* _Exercise_
Give back every line of the material below that has the string "click".

* _Data for this exercise_
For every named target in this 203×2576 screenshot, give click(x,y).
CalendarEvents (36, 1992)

...

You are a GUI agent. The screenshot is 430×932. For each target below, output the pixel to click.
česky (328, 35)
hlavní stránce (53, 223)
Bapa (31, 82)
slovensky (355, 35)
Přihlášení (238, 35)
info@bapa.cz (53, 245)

* _The completed task_
For every named target in this 203×2576 screenshot, give click(x,y).
You are a GUI agent. The screenshot is 430×932. For each target below, output the pixel to click.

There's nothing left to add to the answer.